* WORK ORDER
Return each line below holding the string "header".

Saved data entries

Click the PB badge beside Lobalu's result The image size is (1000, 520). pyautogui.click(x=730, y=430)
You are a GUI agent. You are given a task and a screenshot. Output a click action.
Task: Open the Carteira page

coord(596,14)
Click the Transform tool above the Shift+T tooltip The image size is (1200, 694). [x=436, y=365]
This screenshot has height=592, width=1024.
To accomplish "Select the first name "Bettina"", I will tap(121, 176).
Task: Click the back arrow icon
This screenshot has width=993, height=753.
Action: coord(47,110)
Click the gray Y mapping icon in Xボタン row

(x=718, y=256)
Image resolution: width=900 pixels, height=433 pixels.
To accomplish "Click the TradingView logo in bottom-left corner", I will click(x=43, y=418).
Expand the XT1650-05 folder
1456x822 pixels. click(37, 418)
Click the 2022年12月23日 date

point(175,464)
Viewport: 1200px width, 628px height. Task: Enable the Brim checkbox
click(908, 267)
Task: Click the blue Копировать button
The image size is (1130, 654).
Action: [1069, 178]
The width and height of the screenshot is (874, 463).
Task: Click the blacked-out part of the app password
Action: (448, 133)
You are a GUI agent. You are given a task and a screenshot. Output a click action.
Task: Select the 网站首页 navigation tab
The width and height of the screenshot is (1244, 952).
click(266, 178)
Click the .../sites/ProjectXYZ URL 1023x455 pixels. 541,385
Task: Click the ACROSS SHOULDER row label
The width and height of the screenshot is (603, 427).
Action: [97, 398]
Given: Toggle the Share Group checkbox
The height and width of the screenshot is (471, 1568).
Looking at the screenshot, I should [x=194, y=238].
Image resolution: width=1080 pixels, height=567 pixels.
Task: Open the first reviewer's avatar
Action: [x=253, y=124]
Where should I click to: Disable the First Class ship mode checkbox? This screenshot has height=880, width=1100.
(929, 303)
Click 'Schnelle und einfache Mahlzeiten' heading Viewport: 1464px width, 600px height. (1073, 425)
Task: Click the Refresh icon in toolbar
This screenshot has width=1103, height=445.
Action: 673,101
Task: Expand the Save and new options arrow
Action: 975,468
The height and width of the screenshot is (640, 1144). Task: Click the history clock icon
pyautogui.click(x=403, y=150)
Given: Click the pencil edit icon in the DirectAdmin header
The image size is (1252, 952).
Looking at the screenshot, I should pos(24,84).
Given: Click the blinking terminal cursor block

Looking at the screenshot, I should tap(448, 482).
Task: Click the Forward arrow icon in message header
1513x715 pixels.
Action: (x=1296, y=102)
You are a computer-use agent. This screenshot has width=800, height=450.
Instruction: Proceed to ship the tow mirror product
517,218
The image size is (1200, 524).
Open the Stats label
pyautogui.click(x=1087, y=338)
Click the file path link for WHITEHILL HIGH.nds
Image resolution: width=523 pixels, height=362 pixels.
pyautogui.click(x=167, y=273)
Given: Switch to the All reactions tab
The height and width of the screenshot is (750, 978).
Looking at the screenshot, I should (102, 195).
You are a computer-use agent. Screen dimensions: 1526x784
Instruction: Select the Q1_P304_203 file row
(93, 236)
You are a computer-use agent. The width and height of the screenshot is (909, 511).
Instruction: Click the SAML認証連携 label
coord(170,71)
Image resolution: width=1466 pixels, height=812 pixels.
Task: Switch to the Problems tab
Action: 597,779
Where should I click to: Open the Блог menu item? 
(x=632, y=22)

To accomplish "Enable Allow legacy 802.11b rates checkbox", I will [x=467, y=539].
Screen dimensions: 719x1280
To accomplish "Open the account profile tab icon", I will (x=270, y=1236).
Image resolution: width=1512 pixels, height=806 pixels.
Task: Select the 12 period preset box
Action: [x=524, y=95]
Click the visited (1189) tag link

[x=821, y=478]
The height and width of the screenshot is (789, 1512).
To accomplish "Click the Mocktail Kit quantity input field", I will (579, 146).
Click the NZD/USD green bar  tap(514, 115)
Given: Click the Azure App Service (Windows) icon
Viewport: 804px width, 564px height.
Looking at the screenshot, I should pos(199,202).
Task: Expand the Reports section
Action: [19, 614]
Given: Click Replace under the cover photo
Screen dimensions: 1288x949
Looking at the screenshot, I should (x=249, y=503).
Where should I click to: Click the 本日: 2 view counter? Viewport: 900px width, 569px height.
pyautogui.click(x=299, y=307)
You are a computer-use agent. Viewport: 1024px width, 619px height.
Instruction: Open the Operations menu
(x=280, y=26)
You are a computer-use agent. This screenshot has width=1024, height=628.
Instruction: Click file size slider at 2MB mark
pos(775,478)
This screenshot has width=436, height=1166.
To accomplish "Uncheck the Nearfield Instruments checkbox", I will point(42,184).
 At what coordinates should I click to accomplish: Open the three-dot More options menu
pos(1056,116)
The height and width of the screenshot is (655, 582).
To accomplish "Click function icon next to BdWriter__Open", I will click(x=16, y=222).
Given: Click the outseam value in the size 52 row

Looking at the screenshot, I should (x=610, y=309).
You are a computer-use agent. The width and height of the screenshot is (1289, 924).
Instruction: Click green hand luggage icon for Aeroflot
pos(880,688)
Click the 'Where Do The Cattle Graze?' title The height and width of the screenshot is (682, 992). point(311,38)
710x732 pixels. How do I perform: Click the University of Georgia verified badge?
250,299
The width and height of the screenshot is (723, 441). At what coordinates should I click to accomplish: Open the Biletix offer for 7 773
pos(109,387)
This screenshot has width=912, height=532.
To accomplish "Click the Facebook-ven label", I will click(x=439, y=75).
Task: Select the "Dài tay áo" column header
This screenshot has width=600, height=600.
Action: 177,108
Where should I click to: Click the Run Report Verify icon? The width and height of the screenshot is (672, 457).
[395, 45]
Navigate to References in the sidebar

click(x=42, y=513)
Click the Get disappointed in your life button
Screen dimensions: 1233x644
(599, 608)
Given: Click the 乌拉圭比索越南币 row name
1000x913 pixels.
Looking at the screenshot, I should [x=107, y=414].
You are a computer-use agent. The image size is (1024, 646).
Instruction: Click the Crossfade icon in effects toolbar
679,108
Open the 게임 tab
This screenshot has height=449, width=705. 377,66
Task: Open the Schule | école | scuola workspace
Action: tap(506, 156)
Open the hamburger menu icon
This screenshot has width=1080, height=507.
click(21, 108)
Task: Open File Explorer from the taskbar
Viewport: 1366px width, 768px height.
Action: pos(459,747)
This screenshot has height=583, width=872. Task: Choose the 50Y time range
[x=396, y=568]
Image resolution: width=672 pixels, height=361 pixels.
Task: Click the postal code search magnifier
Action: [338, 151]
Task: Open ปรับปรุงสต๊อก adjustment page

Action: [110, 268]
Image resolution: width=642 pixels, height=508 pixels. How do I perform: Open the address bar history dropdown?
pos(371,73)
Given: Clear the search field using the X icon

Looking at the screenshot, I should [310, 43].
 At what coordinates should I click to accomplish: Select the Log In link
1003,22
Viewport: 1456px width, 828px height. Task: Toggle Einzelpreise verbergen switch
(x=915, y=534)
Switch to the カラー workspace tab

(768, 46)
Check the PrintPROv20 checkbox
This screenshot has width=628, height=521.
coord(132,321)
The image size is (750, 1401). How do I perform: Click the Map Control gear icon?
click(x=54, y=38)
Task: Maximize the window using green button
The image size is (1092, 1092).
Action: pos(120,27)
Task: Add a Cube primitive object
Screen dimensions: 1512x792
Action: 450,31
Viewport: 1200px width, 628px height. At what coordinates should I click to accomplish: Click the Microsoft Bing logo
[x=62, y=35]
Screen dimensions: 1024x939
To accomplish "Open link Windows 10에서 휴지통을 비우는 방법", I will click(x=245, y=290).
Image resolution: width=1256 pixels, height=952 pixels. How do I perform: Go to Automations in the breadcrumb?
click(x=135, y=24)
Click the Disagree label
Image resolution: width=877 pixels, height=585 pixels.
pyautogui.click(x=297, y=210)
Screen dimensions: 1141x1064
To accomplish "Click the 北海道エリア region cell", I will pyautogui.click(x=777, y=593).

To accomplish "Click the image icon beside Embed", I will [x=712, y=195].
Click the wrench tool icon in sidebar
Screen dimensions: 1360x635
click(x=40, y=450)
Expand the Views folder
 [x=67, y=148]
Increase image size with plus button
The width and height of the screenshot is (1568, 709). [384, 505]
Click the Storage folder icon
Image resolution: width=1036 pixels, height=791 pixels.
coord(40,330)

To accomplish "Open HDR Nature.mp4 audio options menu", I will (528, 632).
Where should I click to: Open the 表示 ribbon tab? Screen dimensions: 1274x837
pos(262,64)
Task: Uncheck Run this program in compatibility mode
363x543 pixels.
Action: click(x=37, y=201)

* OUTPUT FOR THIS TASK
Given: Click the pencil edit icon in the DirectAdmin header
Task: Click the Forward arrow icon in message header
Task: Select the "Dài tay áo" column header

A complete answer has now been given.